Après cent jours de réclusion ce 3 novembre 2023, l’ombre de Mohamed Bazoum plane encore lourdement sur le Conseil national pour la sauvegarde de la patrie (CNSP), la junte militaire qui a pris les rênes du Niger le 26 juillet 2023. Le CNSP, ayant espéré clore rapidement le chapitre Bazoum, se retrouve aujourd’hui confronté à un dilemme politiquement et moralement encombrant : que faire de l’ancien président détenu ?
Bazoum, loin d’être juste un pion destitué, s’affirme comme un roi en échec, mais pas mat. Sa résidence transformée en prison est devenue un symbole de la résistance face à la prise de pouvoir de la junte militaire. Le général Abdourahamane Tiani et ses camarades, qui avaient sans doute prévu une transition plus docile et moins scrutée, doivent désormais naviguer dans les eaux troubles d’une gouvernance difficile et d’une légitimité internationale fragile.
L’entêtement de Bazoum à ne pas démissionner malgré l’isolement et la surveillance étroite met le CNSP dans une position délicate. D’une part, sa détention prolongée sans procédure judiciaire claire attire l’attention des organisations de défense des droits humains et risque d’accentuer l’isolement diplomatique du Niger. D’autre part, relâcher Bazoum pourrait galvaniser ses partisans et remettre en question la stabilité précaire que le CNSP s’efforce d’établir.
De plus, la tentative avortée de l’évasion de Bazoum, rapportée par le CNSP, ajoute une couche de dramaturgie à une situation déjà complexe, exacerbant la pression sur la junte. Avec un procès évoqué par le procureur général près la Cour d’Appel de Niamey, le CNSP semble préparer le terrain pour une confrontation judiciaire qui pourrait soit légitimer son pouvoir, soit le discréditer davantage.
La position de Bazoum, irréductible, est devenue un casse-tête pour le CNSP, dont la crédibilité repose en partie sur sa capacité à résoudre la situation sans enfreindre les normes admises de justice et de droits de l’homme.

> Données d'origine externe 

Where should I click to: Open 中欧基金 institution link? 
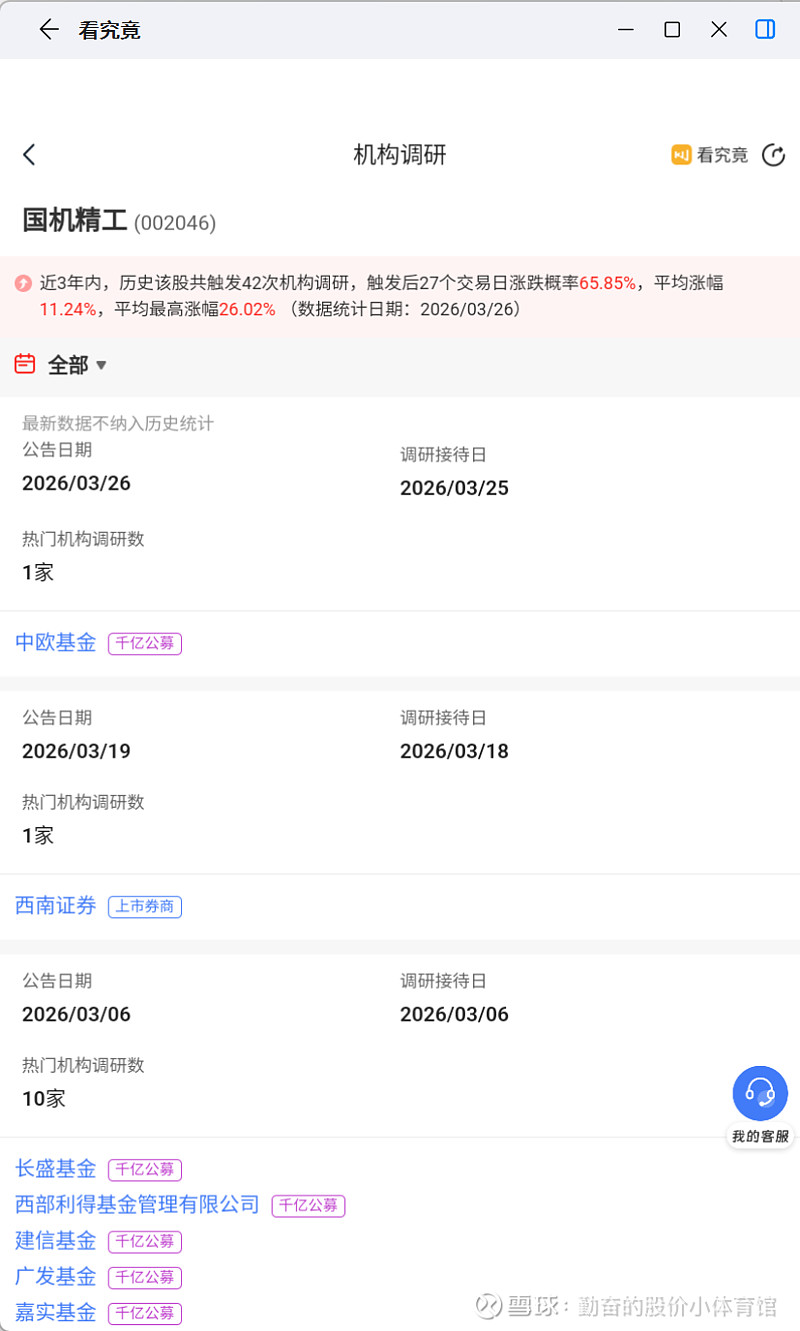coord(56,643)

Le cas de Mohamed Bazoum n’est pas seulement un enjeu national ; il retentit également à l’échelle régionale, avec la Cour de justice de la Cedeao scrutant de près la situation. La demande de ses avocats, visant à exposer la détention arbitraire de leur client, pourrait rallumer les projecteurs internationaux sur les actions du CNSP, surtout si la cour devait statuer en faveur de Bazoum.
En parallèle, la vie continue dans les rues de Niamey, où l’on pourrait presque oublier la crise politique en cours si ce n’était les sanctions et la menace, de plus en plus distante, d’intervention militaire de la Cedeao.

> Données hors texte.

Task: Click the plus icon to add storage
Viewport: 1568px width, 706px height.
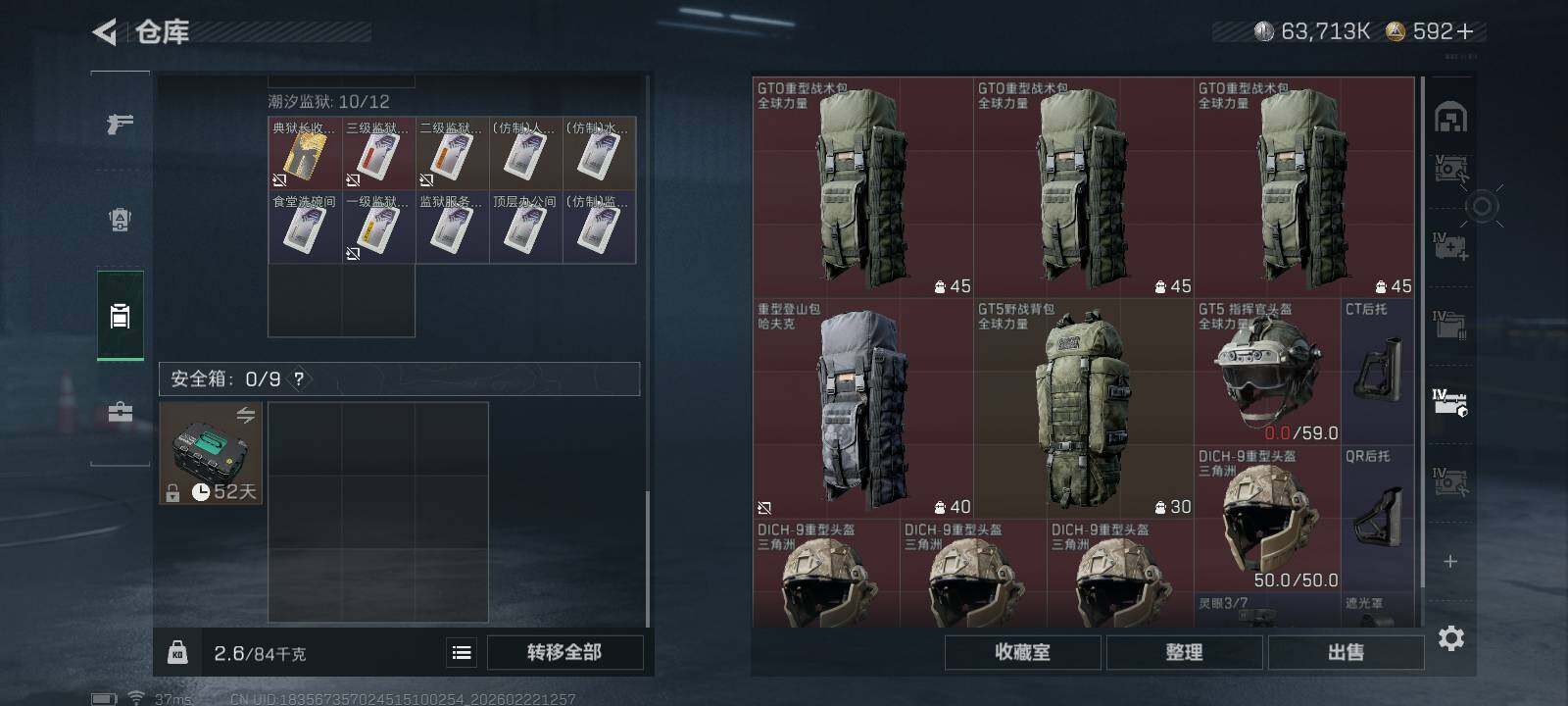Action: point(1450,561)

La question de savoir comment résoudre « l’affaire Bazoum » est donc cruciale pour le CNSP, qui cherche désespérément une solution qui satisferait les acteurs nationaux et internationaux. La complexité de la situation fait de Bazoum un fardeau encombrant pour ceux qui l’ont destitué, et ce, bien après cent jours de détention.